Click to enlarge. More USA Today charts here.
     Thirty-six PDs questioned by USA Today refused to disclose whether they've used either cell tower dumps or Stingray surveillance, claiming that criminals or terrorists could use the information to thwart crime-fighting.
     Local and state police, from Florida to Alaska, are buying Stingrays with federal grants aimed at protecting cities from terror attacks, but using them for far broader police work.
     ...Typically used to hunt a single phone's location, the system intercepts data from all phones within a mile, or farther, depending on terrain and antennas.

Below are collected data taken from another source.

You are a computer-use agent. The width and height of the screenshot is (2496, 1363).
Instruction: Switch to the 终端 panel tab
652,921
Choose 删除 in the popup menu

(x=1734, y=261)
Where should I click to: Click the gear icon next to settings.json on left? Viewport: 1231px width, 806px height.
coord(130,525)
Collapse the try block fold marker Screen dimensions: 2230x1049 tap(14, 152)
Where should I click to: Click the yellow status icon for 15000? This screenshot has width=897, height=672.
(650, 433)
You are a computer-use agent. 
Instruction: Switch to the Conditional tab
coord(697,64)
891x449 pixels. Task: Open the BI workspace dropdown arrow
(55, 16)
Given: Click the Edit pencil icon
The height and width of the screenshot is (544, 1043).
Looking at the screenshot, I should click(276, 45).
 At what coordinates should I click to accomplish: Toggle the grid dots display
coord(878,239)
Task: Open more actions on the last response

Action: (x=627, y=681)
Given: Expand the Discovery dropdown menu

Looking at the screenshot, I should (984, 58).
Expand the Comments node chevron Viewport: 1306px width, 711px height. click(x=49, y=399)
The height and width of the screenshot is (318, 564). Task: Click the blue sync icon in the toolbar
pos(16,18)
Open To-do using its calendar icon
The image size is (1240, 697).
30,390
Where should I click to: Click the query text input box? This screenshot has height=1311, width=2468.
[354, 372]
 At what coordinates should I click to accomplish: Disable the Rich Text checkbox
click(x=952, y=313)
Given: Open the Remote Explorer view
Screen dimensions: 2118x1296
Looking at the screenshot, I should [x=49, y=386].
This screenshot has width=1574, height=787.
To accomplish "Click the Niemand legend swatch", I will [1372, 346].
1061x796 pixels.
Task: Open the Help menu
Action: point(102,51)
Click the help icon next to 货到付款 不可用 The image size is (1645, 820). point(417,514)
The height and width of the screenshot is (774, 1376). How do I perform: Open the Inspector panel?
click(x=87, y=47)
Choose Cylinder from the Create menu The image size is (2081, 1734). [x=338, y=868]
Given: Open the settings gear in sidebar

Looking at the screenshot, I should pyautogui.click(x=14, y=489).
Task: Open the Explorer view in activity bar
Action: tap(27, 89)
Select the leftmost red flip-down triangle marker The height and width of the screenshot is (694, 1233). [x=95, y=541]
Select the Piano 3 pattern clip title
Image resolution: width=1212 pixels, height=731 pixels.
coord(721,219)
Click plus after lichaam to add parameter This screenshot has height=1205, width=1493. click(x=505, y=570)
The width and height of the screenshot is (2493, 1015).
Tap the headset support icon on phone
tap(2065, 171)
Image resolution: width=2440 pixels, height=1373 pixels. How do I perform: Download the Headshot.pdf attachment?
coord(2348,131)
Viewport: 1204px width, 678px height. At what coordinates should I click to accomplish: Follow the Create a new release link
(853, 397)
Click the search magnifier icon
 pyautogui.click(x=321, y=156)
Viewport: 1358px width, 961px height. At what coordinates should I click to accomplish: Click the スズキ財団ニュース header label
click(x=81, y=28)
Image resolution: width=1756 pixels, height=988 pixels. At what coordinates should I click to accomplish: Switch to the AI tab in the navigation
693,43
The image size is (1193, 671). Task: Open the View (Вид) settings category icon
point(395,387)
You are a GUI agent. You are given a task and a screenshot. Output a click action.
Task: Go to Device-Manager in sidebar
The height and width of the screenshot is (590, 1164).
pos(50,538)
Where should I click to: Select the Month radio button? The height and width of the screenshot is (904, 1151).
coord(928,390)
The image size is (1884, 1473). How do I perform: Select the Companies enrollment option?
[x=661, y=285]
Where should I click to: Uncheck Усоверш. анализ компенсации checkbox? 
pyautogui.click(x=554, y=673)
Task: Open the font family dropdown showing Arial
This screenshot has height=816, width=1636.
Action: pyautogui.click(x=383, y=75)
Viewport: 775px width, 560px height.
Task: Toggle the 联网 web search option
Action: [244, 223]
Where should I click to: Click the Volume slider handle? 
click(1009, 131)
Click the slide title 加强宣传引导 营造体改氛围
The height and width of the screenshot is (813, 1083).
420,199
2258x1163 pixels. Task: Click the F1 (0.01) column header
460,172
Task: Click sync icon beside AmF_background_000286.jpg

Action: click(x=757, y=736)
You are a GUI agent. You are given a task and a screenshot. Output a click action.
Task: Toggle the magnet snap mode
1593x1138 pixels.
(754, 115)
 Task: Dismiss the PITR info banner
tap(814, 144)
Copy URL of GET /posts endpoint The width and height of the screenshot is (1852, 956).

     ...Initially developed for military and spy agencies, the Stingrays remain a guarded secret by law enforcement and the manufacturer, Harris Corp. of Melbourne, Fla. The company would not answer questions about the systems, referring reporters to police agencies. Most police aren't talking, either, partly because Harris requires buyers to sign a non-disclosure agreement.
     Harris Corporation's newest surveillance product is Hailstorm.
     The company has, in at least one case, recommended that authorities use Hailstorm in conjunction with software made by Nebraska-based surveillance company Pen-Link. The Pen-Link software appears to enable authorities using Hailstorm to communicate directly with cell phone carriers over the Internet, possibly to help coordinate the surveillance of targeted individuals.
     Pen-Link brags that its analytical software enables "drilling down through today’s extensive data sets to reveal relationships that might otherwise go undetected."
     Senator Edward Markey has proposed legislation requiring police agencies to report regularly on their collection of cellphone call data and forcing them to get warrants before they collecting bulk records from cellphone transmission towers.